German army not meeting NATO obligations – media
The German Army lacks weapons and equipment to fully complete its NATO tasks, including defense of the bloc’s eastern flank, Der Spiegel magazine and the newspaper Die Welt reported on Tuesday. The outlets cited a confidential report by Defense Minister Christine Lambrecht to the parliamentary defense committee.
The document states the German military (Bundeswehr), cannot contribute artillery to the NATO multinational battalion-size unit stationed in Lithuania, as it would be “dependent on acquisition.” It noted problems providing air defense for the unit from 2023 because the US-made MIM-104 Patriot missile systems, which are used by Germany, are currently “tied up” with the bloc’s rapid-response force.
The army also reportedly lacks secure radio equipment, which can only be procured “in the coming years.”
“Due to the delay of important IT projects,” Germany’s digital component within the NATO rapid-response force is also limited and meets “only minimal requirements.”
“Considerable capability deficit” was reported in the Bundeswehr’s air defenses, as well as shortages in some supplies for medical services.
“The gaps in personnel, materiel, infrastructure, spare parts, and ammunition, which were created during the decades of structural underfunding, cannot be closed with the stroke of a pen,” Lambrecht wrote, as quoted by Die Welt.
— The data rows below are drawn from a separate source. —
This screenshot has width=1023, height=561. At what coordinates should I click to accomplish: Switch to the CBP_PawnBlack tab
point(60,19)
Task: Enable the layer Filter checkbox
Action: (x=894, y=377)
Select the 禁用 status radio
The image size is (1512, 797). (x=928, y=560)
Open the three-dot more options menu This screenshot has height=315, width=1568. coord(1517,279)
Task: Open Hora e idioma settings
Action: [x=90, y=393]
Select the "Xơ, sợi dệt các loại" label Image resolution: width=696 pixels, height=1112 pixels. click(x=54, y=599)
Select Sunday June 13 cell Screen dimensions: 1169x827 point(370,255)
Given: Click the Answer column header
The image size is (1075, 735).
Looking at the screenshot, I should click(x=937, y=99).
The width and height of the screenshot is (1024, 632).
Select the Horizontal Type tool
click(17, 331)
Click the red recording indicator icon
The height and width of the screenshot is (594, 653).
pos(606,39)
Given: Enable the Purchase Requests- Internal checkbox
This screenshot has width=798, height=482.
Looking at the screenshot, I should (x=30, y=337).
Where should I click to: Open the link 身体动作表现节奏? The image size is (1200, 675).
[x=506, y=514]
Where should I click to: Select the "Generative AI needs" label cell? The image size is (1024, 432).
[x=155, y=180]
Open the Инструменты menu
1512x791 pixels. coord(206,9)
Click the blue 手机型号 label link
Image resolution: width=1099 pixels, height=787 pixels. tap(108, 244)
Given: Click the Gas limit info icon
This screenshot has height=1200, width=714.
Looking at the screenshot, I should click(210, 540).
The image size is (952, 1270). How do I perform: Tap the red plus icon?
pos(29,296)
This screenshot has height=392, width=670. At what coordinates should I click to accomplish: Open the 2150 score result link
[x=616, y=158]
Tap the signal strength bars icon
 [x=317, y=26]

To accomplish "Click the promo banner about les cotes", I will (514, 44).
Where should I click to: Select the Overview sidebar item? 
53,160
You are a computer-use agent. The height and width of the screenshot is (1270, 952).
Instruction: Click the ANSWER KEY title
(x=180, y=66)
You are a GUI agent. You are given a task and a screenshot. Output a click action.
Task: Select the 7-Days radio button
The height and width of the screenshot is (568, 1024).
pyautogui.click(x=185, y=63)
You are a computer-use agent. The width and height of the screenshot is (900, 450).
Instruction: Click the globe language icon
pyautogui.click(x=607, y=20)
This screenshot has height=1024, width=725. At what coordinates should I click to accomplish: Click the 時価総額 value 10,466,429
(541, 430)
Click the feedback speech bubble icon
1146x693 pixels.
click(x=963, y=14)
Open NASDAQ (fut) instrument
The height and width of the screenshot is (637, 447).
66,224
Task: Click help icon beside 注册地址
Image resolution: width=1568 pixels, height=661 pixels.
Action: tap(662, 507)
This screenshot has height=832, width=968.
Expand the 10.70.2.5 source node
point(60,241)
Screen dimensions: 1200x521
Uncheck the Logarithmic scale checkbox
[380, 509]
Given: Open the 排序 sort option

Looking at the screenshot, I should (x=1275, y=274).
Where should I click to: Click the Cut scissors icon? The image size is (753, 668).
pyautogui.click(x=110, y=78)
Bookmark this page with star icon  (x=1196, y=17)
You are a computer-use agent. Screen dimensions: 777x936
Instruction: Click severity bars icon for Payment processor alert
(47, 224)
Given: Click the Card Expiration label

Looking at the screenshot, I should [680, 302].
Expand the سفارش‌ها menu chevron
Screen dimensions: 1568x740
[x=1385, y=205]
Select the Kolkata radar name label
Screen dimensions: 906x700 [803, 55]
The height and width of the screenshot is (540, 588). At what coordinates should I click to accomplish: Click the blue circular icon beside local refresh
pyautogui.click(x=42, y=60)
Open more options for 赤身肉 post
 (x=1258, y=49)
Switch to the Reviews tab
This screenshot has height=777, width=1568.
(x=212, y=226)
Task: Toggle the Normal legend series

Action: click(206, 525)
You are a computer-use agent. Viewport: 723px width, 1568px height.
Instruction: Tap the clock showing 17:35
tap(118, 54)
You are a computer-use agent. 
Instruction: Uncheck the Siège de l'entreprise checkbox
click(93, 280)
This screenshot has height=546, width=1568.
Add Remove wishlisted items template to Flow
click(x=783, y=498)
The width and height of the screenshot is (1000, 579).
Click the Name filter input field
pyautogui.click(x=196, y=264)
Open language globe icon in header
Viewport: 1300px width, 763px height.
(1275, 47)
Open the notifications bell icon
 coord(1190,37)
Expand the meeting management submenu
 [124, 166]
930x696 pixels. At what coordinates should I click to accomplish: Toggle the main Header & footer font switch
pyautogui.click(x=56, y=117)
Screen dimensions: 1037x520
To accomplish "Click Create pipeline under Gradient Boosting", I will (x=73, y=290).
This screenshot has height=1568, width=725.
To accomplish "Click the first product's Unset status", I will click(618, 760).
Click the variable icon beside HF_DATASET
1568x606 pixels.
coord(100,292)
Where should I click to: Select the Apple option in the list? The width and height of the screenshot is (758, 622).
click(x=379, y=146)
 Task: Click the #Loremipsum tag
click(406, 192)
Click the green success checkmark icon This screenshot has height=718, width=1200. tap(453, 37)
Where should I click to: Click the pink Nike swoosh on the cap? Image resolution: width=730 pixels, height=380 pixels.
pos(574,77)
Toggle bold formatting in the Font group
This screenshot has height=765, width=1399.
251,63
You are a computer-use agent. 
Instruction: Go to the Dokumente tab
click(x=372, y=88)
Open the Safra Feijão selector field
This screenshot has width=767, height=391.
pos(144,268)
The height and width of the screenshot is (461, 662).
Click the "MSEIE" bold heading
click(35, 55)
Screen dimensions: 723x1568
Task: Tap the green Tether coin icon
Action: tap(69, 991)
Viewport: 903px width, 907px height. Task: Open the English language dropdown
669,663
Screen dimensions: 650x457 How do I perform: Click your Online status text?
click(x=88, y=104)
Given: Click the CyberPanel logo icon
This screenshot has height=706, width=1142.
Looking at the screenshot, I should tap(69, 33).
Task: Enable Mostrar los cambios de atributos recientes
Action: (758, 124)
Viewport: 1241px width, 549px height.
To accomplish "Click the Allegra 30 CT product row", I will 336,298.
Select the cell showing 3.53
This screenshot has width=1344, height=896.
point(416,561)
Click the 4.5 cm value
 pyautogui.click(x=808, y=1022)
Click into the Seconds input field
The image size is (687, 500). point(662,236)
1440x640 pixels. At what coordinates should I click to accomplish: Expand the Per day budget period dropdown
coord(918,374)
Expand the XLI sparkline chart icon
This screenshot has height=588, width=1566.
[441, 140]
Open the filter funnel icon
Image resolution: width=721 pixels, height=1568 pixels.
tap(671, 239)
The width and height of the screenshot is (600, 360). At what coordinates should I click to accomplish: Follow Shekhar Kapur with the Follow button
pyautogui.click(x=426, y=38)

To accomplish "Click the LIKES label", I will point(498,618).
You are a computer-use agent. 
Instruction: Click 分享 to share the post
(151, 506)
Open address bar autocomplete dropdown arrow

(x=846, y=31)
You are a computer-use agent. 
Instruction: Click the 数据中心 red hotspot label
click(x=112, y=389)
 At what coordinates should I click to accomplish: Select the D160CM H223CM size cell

There have been multiple reports of shortages in the Bundeswehr since Germany began supplying Ukraine with heavy weapons, including howitzers and anti-tank systems, as well as various types of ammunition.
The German edition of news website Business Insider reported last month that the Bundeswehr had ammunition in stock for only one or two days of fighting.
Frank Haun, the head of Europe’s largest tank manufacturer KNDS, told the newspaper Suddeutsche Zeitung on Saturday that the German Army has been “squeezed like a lemon” for years. He added that the Ukraine conflict has highlighted its shortages in heavy weapons, such as tanks and artillery systems.